As $437 = 19 \times 23$, we have (for $p \neq 19, 23$),

\[\left(\frac{437}{p}\right) = \left(\frac{19}{p}\right)\left(\frac{23}{p}\right) = (-1)^{(p-1)/2}\left(\frac{p}{19}\right)(-1)^{(p-1)/2}\left(\frac{p}{23}\right)\]

that is, $437$ is a quadratic residue mod $p$ if and only if either $p$ is a quadratic residue modulo both $19$ and $23$, or modulo neither. This means that either

  • $p$ is one of $9$ certain values mod $19$, and one of $11$ certain values mod $23$, so one of $99$ certain values mod $437$, or
  • $p$ is one of $9$ certain values mod $19$, and one of $11$ certain values mod $23$, so one of $99$ certain values mod $437$.

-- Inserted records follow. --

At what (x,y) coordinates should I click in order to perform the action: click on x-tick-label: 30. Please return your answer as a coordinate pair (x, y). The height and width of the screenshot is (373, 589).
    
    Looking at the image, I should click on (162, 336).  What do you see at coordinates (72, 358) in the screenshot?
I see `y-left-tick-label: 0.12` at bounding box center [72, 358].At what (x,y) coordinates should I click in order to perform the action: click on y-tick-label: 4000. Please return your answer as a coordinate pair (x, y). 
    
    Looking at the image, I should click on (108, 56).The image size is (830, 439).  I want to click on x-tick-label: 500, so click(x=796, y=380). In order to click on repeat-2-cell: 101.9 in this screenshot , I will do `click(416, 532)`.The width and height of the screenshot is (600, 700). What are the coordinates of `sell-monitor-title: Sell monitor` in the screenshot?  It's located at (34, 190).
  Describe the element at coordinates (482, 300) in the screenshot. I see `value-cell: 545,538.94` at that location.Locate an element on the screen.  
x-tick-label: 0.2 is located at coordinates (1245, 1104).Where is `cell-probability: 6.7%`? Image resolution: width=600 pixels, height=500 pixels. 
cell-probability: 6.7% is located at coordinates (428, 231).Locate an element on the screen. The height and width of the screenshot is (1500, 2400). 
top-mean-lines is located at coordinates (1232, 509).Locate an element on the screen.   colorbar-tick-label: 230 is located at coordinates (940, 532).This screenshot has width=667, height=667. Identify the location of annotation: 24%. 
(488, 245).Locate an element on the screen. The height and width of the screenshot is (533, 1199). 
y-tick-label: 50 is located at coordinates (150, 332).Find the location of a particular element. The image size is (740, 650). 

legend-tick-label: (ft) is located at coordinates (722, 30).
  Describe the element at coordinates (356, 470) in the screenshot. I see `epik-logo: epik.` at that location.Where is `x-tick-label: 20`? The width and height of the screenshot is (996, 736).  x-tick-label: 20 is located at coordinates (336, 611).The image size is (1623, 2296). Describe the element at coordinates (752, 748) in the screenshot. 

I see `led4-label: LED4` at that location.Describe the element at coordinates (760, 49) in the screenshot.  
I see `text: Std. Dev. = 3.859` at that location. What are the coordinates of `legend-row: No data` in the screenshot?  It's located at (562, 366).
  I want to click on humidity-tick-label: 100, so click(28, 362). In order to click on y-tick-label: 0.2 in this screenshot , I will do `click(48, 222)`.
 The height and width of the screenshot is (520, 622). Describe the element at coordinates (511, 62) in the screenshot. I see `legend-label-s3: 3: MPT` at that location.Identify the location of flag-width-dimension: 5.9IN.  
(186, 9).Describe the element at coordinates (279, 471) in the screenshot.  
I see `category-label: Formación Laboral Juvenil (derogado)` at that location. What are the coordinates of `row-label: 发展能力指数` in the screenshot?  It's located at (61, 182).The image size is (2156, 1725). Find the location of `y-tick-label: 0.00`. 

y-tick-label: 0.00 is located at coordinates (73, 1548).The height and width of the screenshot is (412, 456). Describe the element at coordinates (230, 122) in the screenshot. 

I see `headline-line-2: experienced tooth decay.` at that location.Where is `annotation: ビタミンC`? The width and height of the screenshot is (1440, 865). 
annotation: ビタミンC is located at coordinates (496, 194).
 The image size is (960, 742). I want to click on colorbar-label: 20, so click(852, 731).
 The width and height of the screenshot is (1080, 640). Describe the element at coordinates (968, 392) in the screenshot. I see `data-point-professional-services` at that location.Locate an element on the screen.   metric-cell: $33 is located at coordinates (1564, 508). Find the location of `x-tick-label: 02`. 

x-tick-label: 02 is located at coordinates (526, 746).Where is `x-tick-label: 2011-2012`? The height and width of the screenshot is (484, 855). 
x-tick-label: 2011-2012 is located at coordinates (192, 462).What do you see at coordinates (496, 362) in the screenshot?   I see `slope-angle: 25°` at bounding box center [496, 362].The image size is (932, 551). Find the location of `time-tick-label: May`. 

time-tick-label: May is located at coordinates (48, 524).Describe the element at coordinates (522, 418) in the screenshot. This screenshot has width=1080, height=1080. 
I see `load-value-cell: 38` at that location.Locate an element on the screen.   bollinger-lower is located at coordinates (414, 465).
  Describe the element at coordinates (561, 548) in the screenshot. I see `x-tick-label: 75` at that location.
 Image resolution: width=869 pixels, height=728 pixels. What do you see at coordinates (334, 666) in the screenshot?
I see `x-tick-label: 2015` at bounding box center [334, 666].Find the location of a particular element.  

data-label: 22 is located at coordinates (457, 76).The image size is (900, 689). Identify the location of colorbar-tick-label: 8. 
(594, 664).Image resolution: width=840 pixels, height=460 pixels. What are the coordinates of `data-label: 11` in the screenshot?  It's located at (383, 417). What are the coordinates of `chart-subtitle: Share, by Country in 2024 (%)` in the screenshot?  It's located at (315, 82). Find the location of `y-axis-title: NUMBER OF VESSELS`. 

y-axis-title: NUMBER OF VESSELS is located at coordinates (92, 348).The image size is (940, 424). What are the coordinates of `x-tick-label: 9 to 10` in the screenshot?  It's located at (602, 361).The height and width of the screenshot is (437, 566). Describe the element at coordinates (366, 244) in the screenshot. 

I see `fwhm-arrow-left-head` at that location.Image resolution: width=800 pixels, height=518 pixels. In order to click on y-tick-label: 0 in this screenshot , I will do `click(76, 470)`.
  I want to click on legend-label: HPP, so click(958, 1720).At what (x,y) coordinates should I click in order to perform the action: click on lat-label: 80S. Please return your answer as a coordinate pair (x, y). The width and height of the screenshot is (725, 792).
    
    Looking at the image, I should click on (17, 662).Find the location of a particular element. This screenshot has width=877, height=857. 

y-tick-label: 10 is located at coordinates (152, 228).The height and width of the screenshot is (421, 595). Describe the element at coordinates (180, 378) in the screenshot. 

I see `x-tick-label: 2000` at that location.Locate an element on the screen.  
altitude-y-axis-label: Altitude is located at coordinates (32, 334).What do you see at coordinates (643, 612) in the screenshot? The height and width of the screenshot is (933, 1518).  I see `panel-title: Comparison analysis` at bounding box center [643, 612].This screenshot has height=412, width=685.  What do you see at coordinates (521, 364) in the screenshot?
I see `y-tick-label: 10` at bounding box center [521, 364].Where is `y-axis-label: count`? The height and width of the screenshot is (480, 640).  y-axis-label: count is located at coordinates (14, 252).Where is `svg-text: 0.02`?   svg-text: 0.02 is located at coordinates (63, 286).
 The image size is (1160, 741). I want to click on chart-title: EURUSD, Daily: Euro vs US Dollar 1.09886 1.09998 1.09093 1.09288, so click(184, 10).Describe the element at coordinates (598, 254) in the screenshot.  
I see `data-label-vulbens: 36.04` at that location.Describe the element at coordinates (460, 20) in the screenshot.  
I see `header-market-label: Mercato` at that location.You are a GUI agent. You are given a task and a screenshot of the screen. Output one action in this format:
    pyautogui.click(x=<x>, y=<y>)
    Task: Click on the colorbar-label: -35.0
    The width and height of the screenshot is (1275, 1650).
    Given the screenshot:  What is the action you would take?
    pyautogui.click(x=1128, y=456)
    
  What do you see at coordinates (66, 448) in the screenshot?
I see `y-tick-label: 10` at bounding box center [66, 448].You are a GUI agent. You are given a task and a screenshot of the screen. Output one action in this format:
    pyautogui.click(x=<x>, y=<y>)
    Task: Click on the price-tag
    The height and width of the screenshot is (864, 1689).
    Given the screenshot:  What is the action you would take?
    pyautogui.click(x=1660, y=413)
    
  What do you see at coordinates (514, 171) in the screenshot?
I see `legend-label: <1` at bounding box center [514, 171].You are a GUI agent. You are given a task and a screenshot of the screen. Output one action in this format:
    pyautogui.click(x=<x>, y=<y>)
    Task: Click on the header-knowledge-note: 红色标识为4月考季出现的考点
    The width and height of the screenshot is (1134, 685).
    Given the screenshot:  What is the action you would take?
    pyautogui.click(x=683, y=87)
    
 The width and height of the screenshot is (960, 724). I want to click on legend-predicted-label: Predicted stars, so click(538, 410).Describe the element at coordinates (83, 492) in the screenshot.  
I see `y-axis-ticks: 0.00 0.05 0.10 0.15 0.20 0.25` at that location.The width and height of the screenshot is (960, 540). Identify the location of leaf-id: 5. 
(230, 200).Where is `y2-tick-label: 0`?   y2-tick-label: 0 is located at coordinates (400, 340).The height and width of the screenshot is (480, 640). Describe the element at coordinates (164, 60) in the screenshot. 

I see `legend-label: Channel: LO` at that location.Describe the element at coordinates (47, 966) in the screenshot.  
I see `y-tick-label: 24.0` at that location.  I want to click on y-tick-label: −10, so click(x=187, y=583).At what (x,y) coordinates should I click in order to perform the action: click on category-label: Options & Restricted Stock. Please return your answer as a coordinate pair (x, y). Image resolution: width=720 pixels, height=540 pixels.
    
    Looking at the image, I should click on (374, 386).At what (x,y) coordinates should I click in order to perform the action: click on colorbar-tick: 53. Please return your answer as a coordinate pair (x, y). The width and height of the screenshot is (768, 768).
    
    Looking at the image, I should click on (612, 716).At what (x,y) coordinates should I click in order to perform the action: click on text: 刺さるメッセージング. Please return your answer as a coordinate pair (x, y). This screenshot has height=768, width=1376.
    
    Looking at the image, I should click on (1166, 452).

That is, $p$ is one of $99 + 99 = 198$ values mod $437$.

When $p = 19$, we have $2n + 21\equiv 0$ or $n \equiv -1$.

When $p = 23$, we have $2n + 21 \equiv 0$ or $n \equiv 1$.

Putting them together

Now we have a concrete way to count the number of values of $n$ modulo $p$ that are “knocked out” from $f(n)$ being prime, for each prime $p$ and for both functions $f$.